There’s no question about it, no matter the differences between line-of-business executives, CIOs and security practitioners, the one thing they all have in common these days is a shared dread of a ten-letter word: compliance.

As regulations of technology practices have mounted over the years, most companies have struggled simply to keep ahead of the latest requirements while still managing the risks most important to them. Even though each new regulation hasn’t necessarily added revolutionary security requirements—there is certainly overlap between them—many businesses operate in a suspended state of compliance chaos because they have no way to tie the entire risk and compliance picture together.

The cold, hard truth is that many organizations are running a disjointed, ad hoc campaign to comply with regulations. Over the years they’ve tended to buy up single point solutions to address individual areas of compliance and produce evidence. With each new regulation comes a new product and no real change in processes to tie previous compliance efforts with the latest push. Further complicating the issue is the fact that this chaos might even be repeated within individual business silos. Not only is this a resource drain, but it may also fail to address the very issues of risk that the regulations were created to address in the first place.

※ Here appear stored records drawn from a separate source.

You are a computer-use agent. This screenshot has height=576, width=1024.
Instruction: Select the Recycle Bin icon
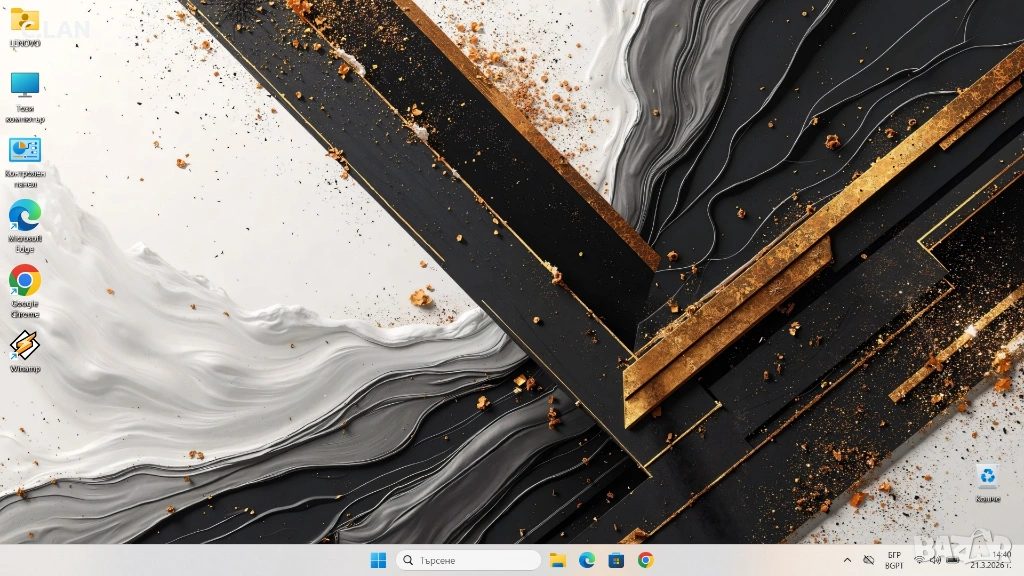987,476
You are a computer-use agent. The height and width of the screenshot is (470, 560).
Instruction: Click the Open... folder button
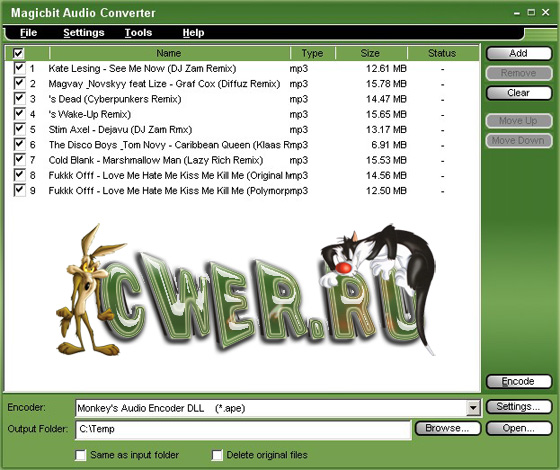519,428
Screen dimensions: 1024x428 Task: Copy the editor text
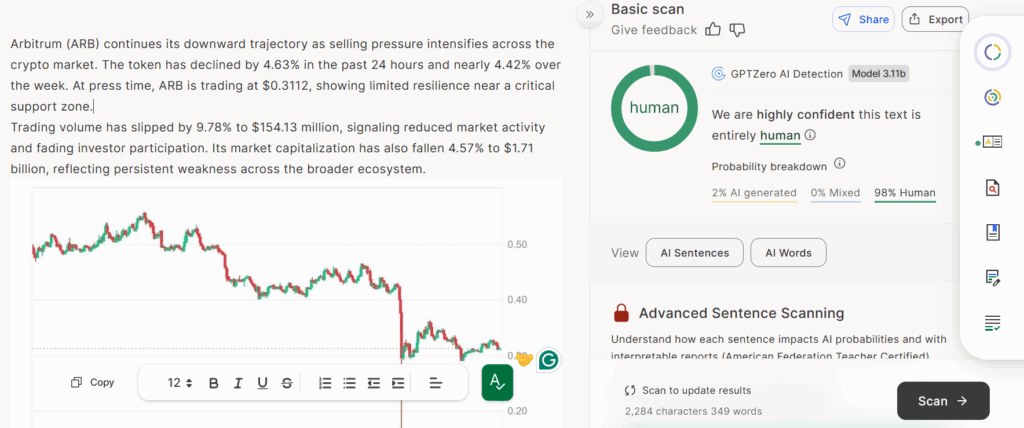93,383
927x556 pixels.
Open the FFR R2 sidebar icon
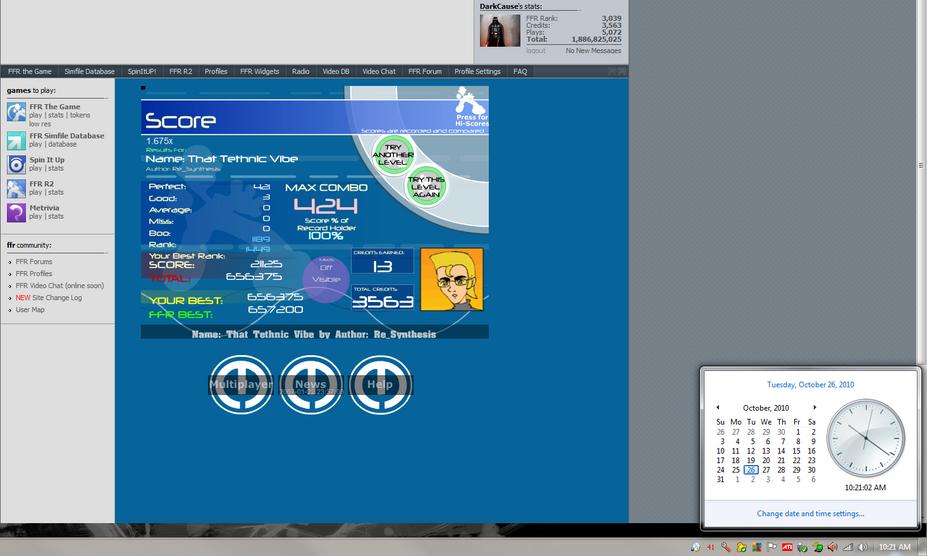point(16,189)
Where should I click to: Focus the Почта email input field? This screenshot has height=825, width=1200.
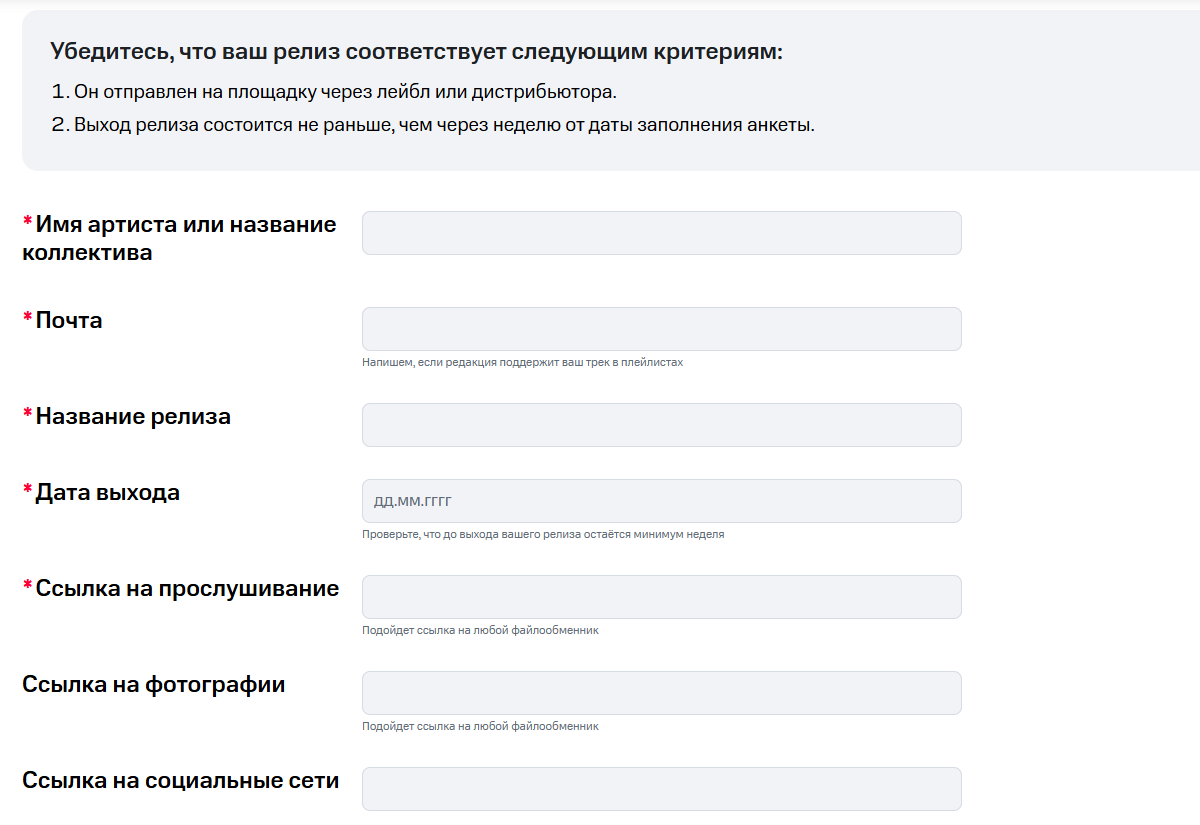click(661, 329)
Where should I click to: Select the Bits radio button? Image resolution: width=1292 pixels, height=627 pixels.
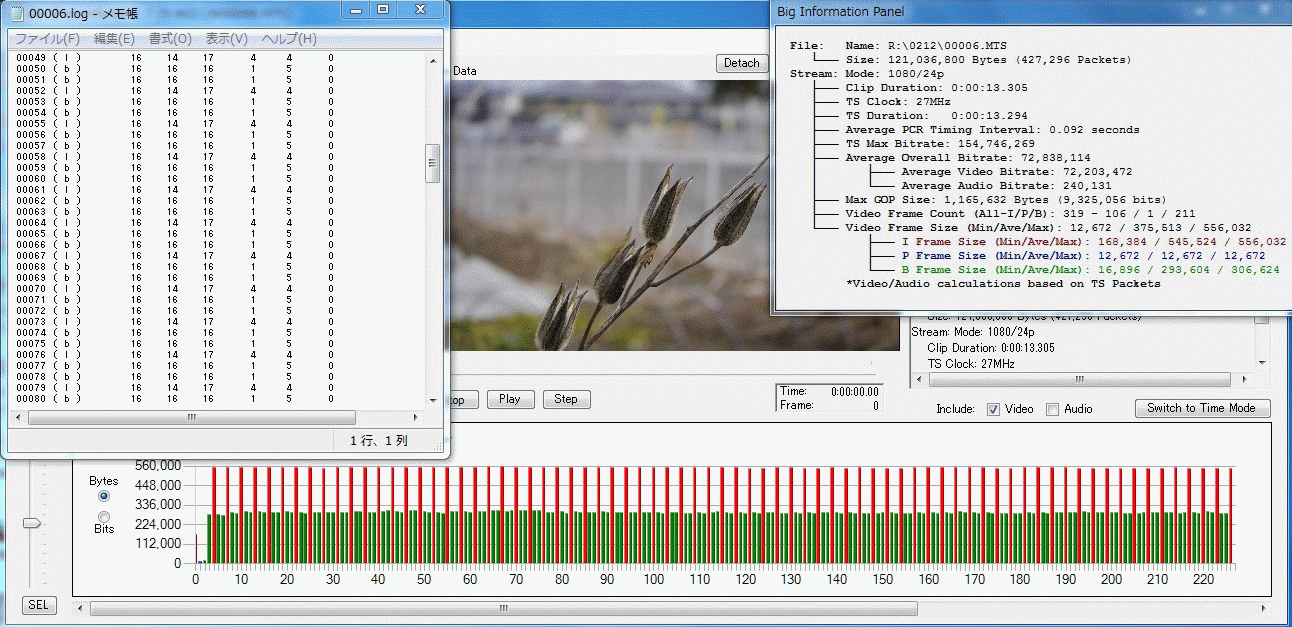coord(104,516)
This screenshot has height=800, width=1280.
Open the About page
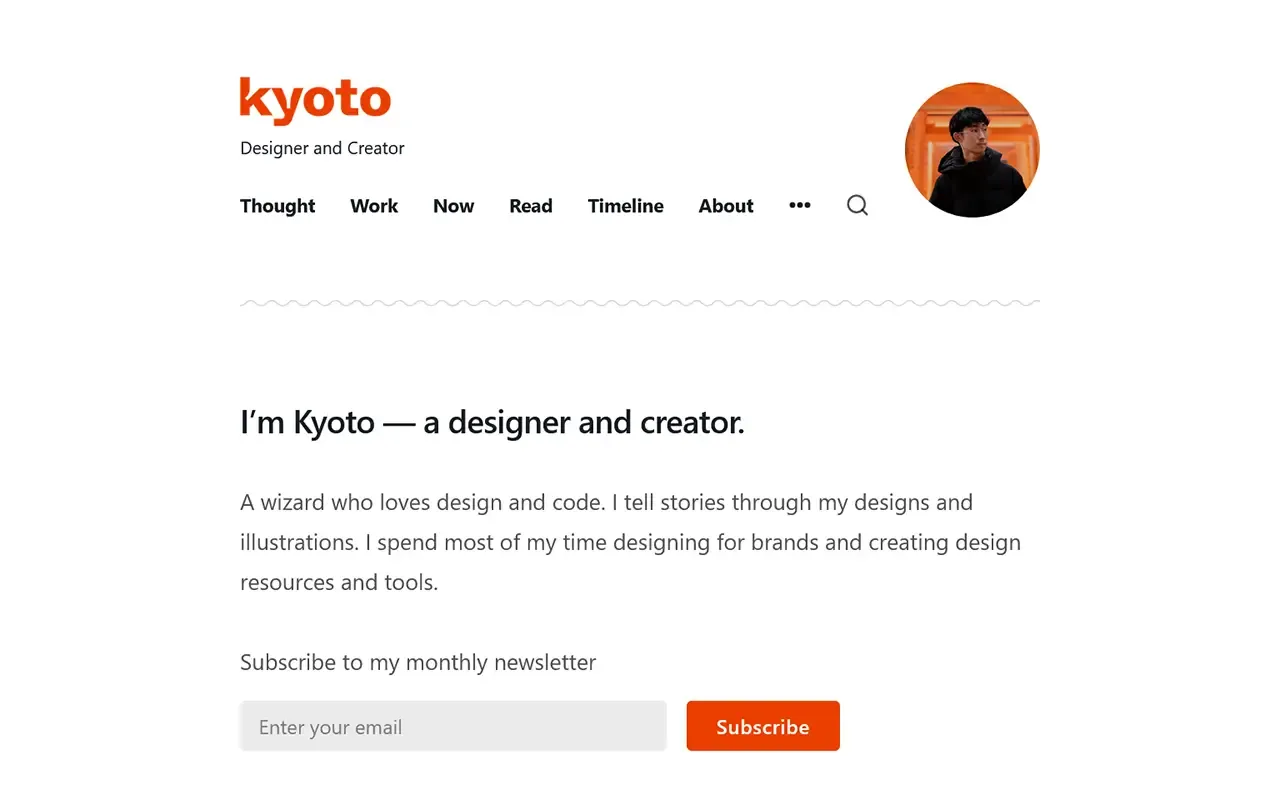tap(725, 206)
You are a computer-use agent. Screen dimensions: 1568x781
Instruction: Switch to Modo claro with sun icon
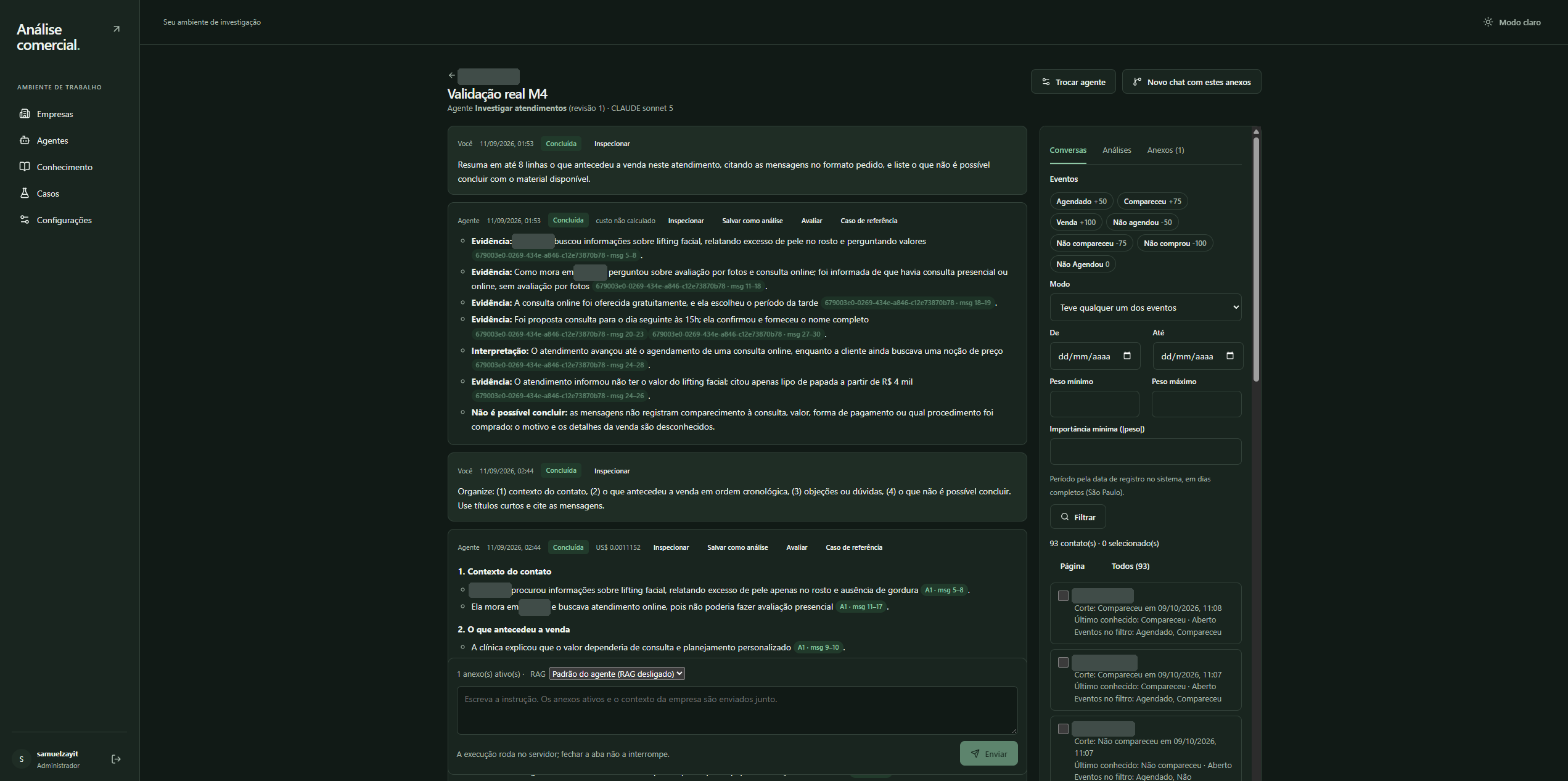[1488, 22]
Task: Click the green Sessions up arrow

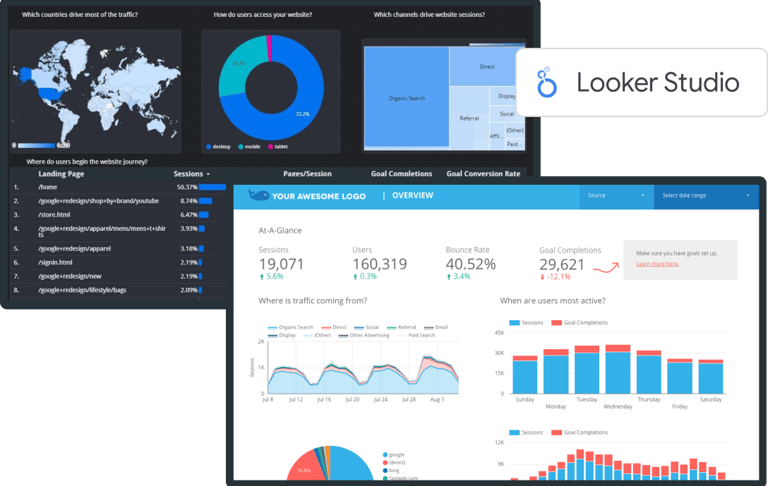Action: tap(262, 277)
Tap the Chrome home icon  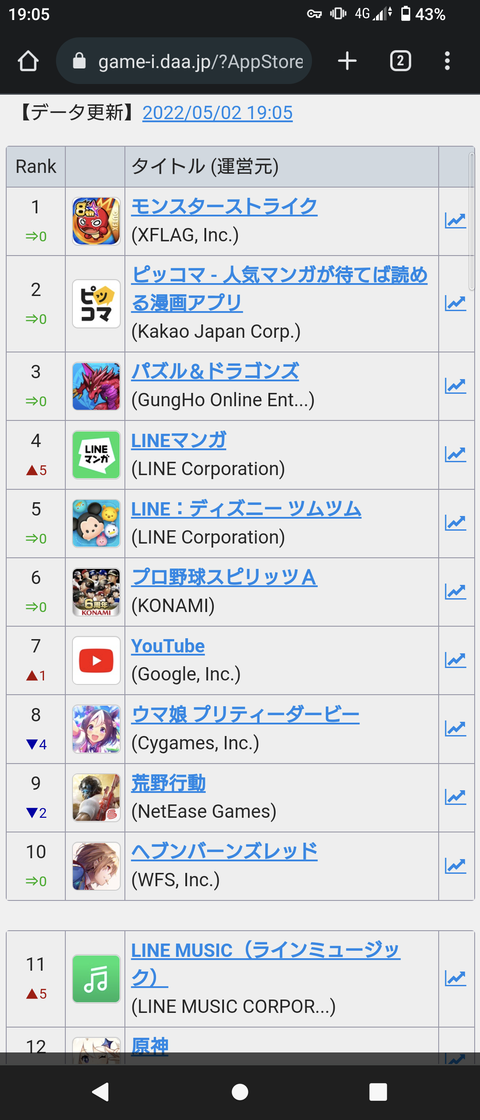pos(27,61)
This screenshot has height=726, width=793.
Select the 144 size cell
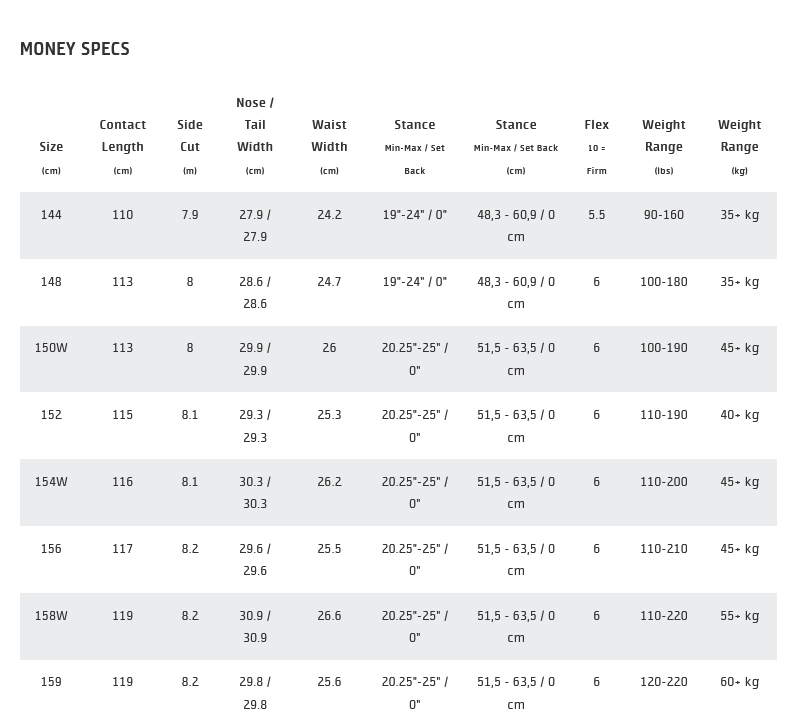(x=51, y=215)
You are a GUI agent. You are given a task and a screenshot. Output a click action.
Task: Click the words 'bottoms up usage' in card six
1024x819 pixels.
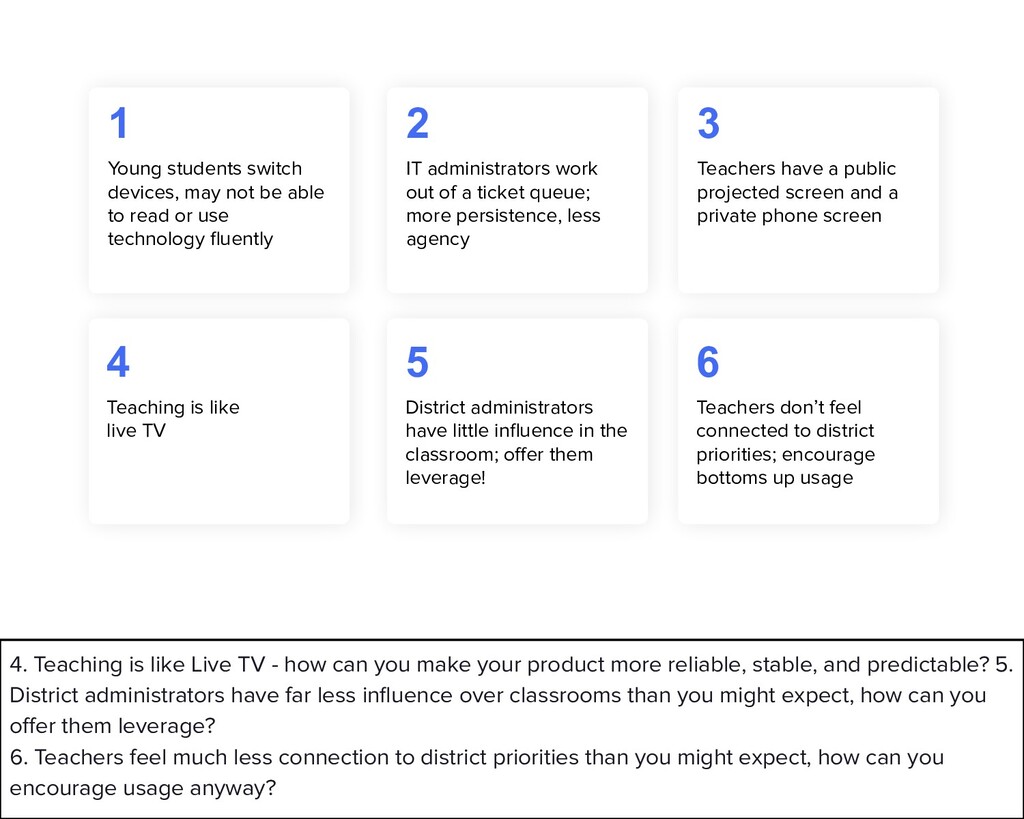click(775, 478)
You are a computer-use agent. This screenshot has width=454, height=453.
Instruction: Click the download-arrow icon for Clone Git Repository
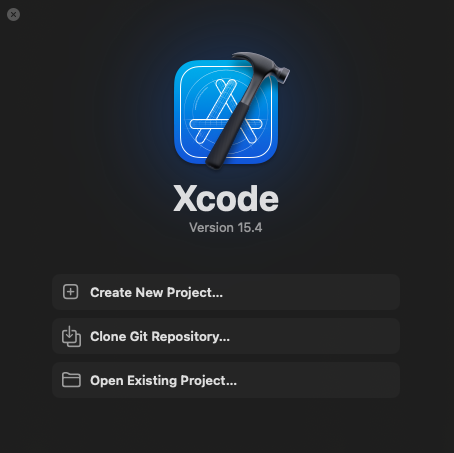71,336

The root of this chaos problem is that companies are taking compliance from a bottom-up perspective. All too often the organization starts seeking information from disparate business silos and pulling reports from different pieces of technology, and they start trying to use those components like pieces of a puzzle. They try to ft all of the puzzle pieces together to create their overall picture of risk and compliance.

But think about it for a second: when you do a jigsaw puzzle, you turn the cover of the box over so that you know what it is that you are trying to build. It helps you figure out where the pieces go. But most businesses don’t have that today. They have no idea about what that entire end picture is supposed to look like.

In order to truly move beyond the chaos, organizations need to flip their paradigm around and start moving to a top-down approach. There needs to be a way to envision what the total picture should look like, including not just compliance mandates, but also risk mitigation requirements based on the individual organization’s risk tolerance.

This top-down approach will better provide that picture on the puzzle box, offering a view of all of the controls needed for both compliance and risk management. That picture will better inform not just what technical reports to pull and assemble, but also how to fill in those often-hidden gaps from a lack of control over management of people and processes.

This flip-flopped approach also gives better visibility into the scope of compliance mandates and into how they overlap with one another. By starting from the top, organizations can better ensure they are not duplicating efforts. So many times I see organizations collect and analyze the same information repeatedly in order to comply with different regulations.

This suggestion may sound a little simplistic, but that is because it is simple in principle. Compliance and risk management best practices are not rocket science. They just require us to take a deep breath and plan our strategies in advance, rather than taking everything from the hip.